As illustrated in FIG. 1, the mounting area of the first antenna conductor 14 and the second antenna conductor 16 of the antenna unit 10 of the working example 1 is an area having a length L1 of 9.5 mm and a width W1 of 11.5 mm. For reference, the base board has a length L2 of 35 mm and a width W2 of 25 mm. Further, the capacitance of the chip capacitor 26 of the first connection part 18 is 0.1 pF, and the inductance of the chip inductor 28 of the second connection part 20 is 1.1 nH.

Further, for reference, Table 1 describes the average band width efficiency in the LB band and the average band width efficiency in the HB band of an antenna unit of a comparative example.

FIG. 3 is a partially enlarged view of a wireless communication device including the antenna unit of the comparative example.

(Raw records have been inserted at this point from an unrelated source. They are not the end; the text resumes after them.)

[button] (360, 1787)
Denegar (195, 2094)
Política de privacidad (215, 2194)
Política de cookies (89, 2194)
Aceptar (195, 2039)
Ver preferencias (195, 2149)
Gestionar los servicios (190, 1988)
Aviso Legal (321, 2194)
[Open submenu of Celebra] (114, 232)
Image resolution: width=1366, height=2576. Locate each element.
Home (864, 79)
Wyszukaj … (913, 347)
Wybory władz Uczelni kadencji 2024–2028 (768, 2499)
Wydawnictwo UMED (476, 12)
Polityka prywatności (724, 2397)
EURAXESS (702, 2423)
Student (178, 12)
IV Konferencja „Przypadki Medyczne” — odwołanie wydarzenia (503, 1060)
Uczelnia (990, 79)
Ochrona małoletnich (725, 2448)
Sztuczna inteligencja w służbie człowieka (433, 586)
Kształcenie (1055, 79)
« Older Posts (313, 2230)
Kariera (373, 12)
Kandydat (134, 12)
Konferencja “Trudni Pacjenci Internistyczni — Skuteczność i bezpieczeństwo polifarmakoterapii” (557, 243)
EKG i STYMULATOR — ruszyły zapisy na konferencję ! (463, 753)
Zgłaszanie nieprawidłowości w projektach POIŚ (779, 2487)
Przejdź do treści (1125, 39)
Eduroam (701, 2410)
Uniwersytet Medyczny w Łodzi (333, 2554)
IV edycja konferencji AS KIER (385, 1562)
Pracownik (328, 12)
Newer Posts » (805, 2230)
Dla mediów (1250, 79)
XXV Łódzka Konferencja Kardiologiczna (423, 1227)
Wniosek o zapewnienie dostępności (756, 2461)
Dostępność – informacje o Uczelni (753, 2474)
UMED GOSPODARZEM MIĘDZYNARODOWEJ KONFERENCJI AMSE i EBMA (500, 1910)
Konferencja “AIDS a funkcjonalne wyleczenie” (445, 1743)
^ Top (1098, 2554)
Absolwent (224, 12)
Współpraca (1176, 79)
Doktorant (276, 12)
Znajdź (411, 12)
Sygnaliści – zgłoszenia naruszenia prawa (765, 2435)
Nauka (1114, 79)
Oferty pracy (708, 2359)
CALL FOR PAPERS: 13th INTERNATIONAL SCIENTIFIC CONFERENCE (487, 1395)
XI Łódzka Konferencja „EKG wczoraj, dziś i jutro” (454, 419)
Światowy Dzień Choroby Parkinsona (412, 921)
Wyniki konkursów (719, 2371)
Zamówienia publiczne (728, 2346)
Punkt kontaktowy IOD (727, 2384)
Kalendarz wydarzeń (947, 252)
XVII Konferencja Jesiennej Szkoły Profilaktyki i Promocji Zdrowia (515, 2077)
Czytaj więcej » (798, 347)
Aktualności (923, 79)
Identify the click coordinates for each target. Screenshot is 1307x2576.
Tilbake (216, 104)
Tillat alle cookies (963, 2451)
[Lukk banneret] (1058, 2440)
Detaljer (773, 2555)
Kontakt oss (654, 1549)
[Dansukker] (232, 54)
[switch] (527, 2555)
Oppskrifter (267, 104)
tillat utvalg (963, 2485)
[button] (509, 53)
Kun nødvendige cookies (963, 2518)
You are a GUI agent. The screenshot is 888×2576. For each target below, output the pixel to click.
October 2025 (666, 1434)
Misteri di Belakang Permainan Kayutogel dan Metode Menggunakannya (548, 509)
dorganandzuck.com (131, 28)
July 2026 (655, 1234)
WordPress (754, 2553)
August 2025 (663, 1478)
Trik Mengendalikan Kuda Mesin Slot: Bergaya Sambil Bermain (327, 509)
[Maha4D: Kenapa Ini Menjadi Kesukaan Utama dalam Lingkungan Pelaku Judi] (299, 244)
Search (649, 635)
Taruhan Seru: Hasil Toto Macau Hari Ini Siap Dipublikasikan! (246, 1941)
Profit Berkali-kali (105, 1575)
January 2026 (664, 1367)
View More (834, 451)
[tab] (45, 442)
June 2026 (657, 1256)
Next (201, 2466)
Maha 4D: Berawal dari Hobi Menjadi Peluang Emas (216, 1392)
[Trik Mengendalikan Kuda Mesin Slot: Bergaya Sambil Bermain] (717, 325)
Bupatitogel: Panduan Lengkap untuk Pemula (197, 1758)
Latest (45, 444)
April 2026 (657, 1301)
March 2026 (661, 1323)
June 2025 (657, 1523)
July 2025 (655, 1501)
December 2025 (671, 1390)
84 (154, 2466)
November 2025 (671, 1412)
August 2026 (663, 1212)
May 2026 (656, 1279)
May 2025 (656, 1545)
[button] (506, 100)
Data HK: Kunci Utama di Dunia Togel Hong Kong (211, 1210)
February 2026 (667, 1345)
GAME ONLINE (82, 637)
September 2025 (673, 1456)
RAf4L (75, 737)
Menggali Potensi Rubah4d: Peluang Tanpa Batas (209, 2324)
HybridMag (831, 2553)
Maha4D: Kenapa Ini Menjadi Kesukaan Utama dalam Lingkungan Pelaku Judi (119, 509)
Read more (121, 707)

As illustrated in FIG. 3, an antenna unit 110 of a wireless communication device 150 of the comparative example includes an antenna conductor 114 having a triangular shape whose width expands as the distance from a feed point 122 increases. The footprint of the antenna conductor 114 is substantially equal to the footprint of the first antenna conductor 14 and the second antenna conductor 16 of the antenna unit 10 according to the present embodiment 1 (working example 1). Further, the antenna unit 110 of the comparative example includes a matching circuit 124 that provides matching between the feed point 122 and the antenna conductor 114 in a low frequency band LB and a high frequency band HB, which are similar to those in the antenna unit 10 of the working example 1.

FIG. 4 illustrates frequency characteristics (matching completed) of return loss of the antenna unit according to the embodiment 1 (working example 1) and the antenna unit of the comparative example.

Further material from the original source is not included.